Indonesia sering kali menjadi salah satu negara ketiga sebagai negara tujuan impor baju bekas.
Pada awalnya, impor baju bekas di Indonesia dianggap sebagai solusi untuk masalah finansial, juga dalam proses recycle produk agar tidak menimbulkan kerusakan alam. Dikutip dari Kompas (2023) Menteri Koperasi dan UKM, Teten Masduki menjelaskan bahwa pemerintah tidak melarang kegiatan thrifting atau berburu barang bekas. Ia menyebut budaya thrifting justru bagus untuk recycle produk agar tidak menimbulkan kerusakan alam.

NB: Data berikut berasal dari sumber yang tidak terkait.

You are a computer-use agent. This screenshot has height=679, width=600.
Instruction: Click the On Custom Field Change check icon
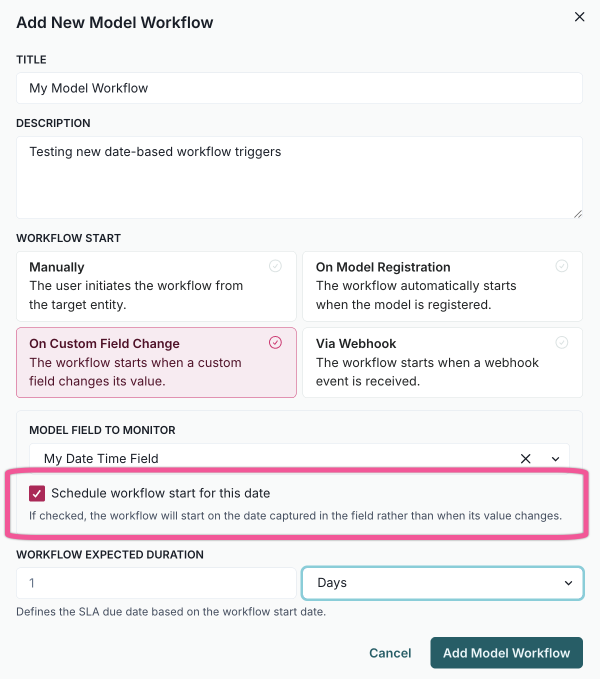coord(275,342)
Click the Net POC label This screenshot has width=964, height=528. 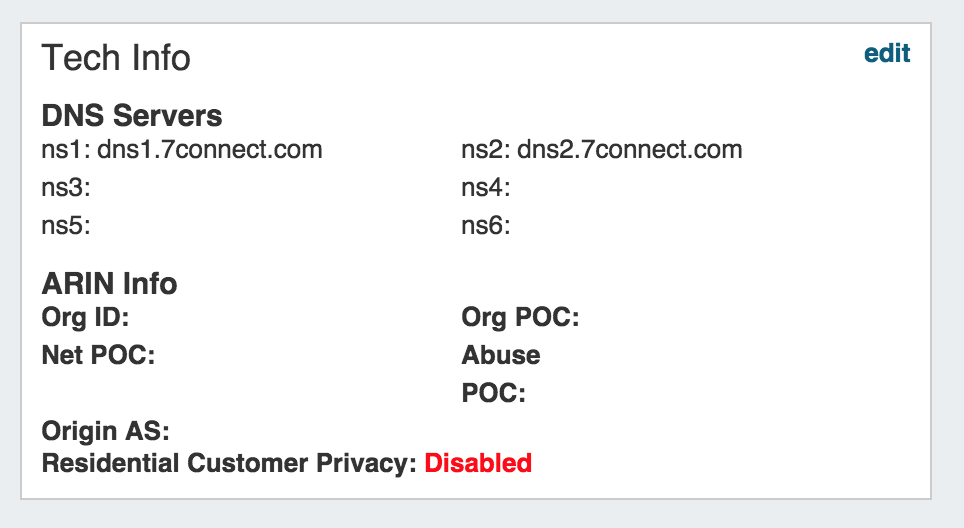(98, 355)

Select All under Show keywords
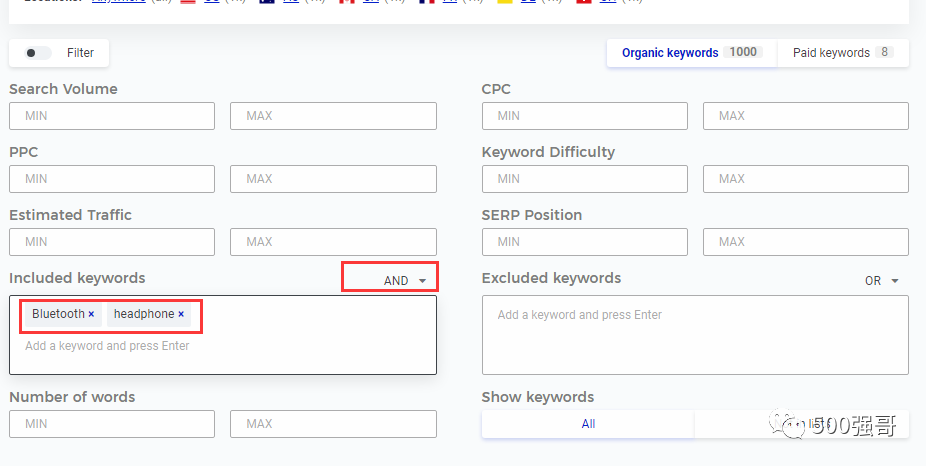coord(588,424)
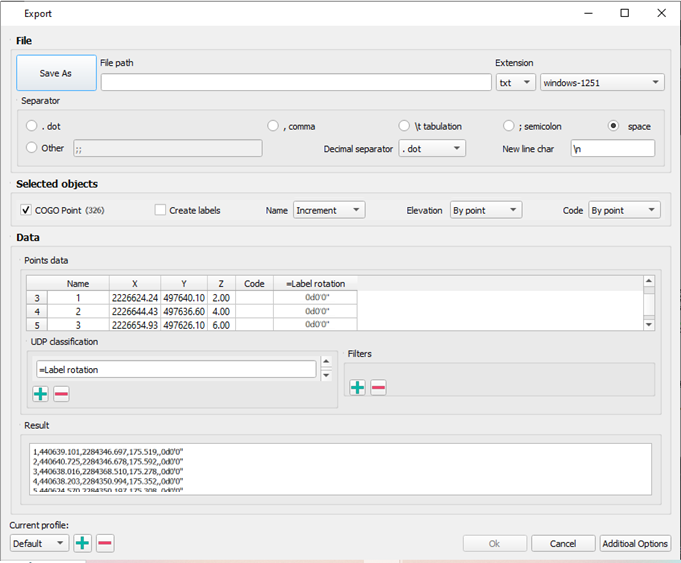Open the Decimal separator dropdown

(431, 148)

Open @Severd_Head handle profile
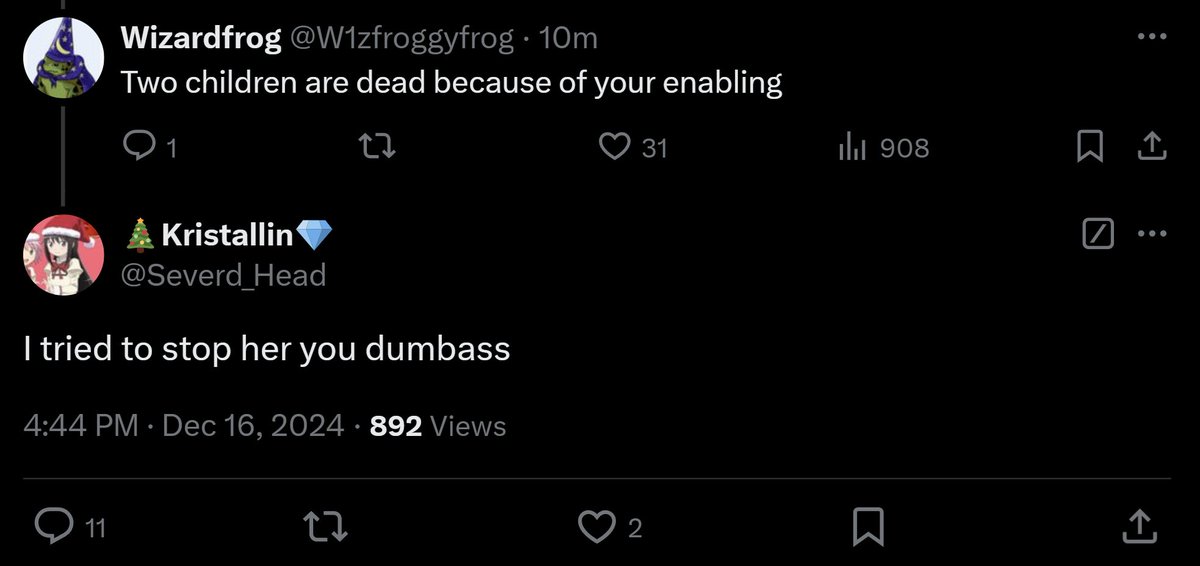click(224, 274)
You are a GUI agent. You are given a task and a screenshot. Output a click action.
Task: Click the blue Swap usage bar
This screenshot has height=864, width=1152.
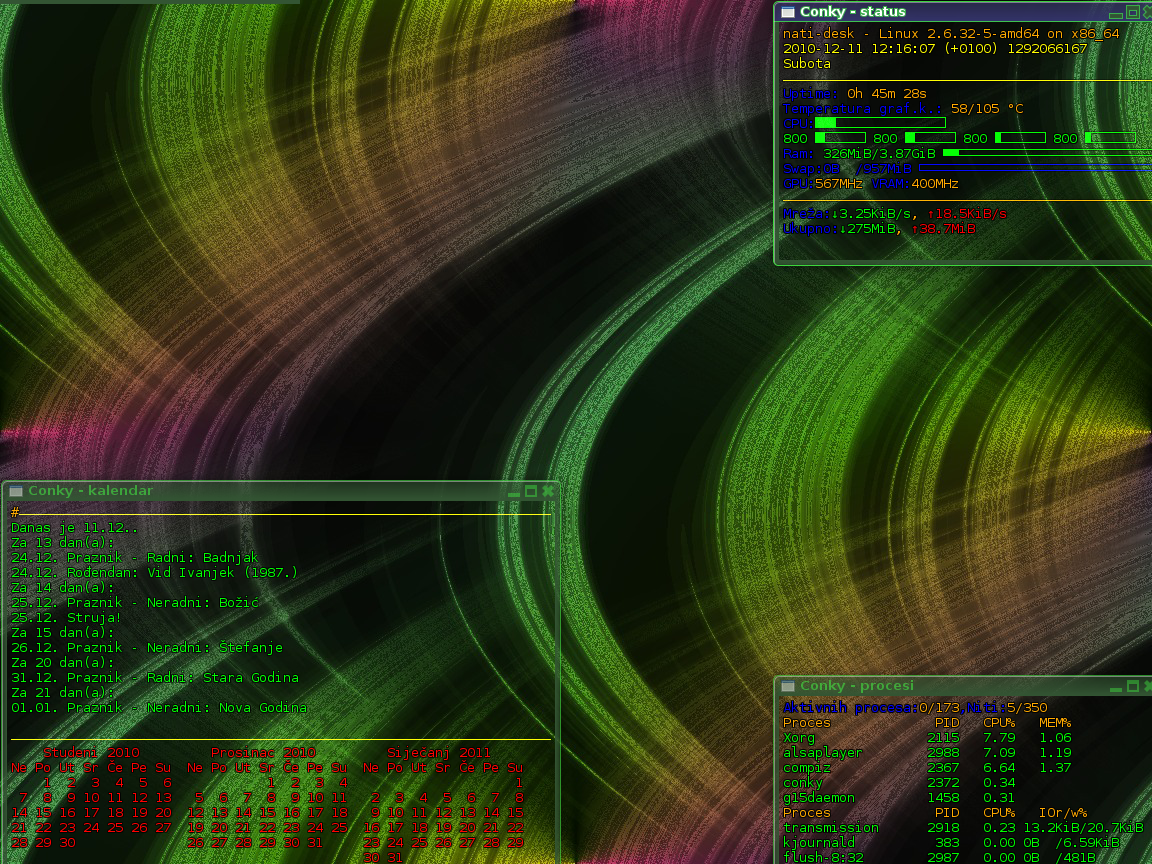pos(1034,168)
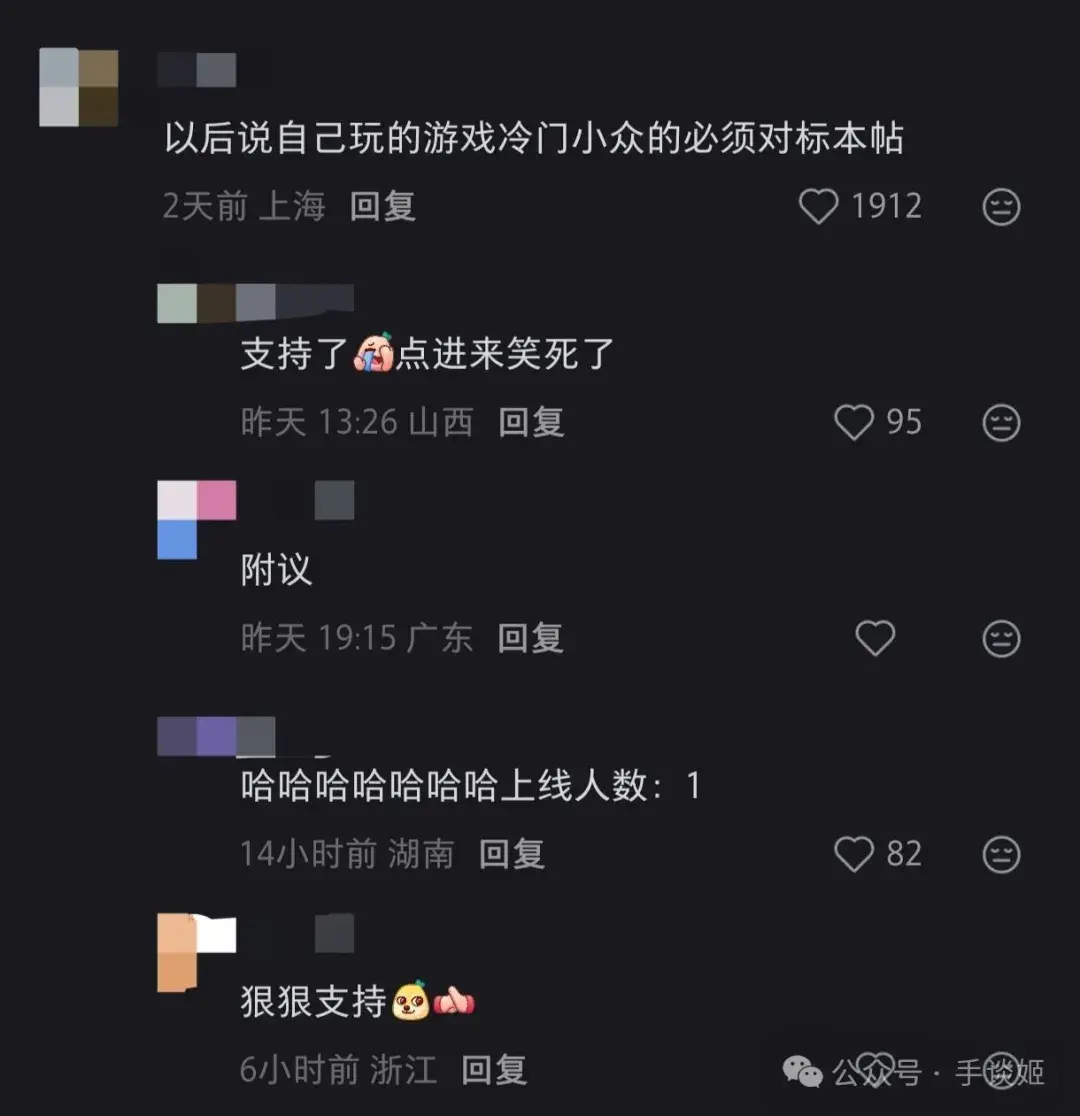Image resolution: width=1080 pixels, height=1116 pixels.
Task: Open username above 哈哈哈 上线人数 comment
Action: click(216, 736)
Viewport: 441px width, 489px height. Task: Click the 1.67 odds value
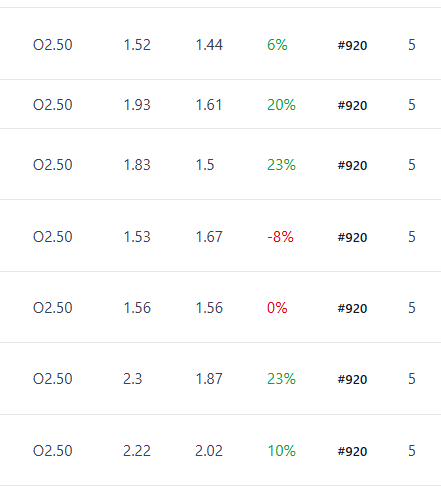coord(209,237)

Teten menjelaskan bahwa bentuk kegiatan yang dilarang pemerintah adalah penyelundupan dan impor pakaian bekas. Namun, disisi lain keberadaan trifting bisa menjadi tantangan bagi industri tektstil lokal. Praktik Impor pakaian bekas ini berdampak signifikan terhadap kondisi perekonomian. Pakaian bekas dilarang dalam Peraturan Menteri Perdagangan Republik Indonesia Nomor 40 Tahun 2022 tentang Perubahan Atas Peraturan Menteri Perdagangan Nomor 18 Tahun 2021 tentang Barang Dilarang Ekspor dan Barang Dilarang Impor.


Penegakan peraturan yang melarang impor baju bekas tidak juga menghentikan praktik curang oleh pihak tertentu yang tetap mencari keuntungan. Detik Jateng (2023) menyatakan, bahwa 537 ballpress atau pakaian bekas selundupan tanpa cukai senilai 2 miliar asal Malaysia dimusnahkan oleh Kanwil Bea Cukai Jawa Tengah dan DIY Akhmad Rofiq dengan cara dibakar. Rofiq menyebutkan “Impor pakaian bekas dapat mengganggu pasar domestik yang merupakan pangsa pasar sebagian besar Industri Kecil dan Menengah (IKM) Tekstil dan Produk Tekstil. Pakaian bekas juga tidak higienis dan dikhawatirkan menjadi media pembawa penyakit, serta menurunkan harga diri bangsa di mata dunia”.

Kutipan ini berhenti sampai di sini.